- Records supplied:
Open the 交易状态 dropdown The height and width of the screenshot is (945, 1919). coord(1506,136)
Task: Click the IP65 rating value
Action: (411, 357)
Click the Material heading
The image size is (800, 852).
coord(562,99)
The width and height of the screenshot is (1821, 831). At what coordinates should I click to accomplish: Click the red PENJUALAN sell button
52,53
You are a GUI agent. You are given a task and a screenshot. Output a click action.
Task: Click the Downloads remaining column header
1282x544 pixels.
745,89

- Exercise goal: Answer with the exact lines running from the one that contains "Task: Click the Downloads" through the last line of the data. Include no other line.

- Task answer:
Task: Click the Downloads remaining column header
1282x544 pixels.
745,89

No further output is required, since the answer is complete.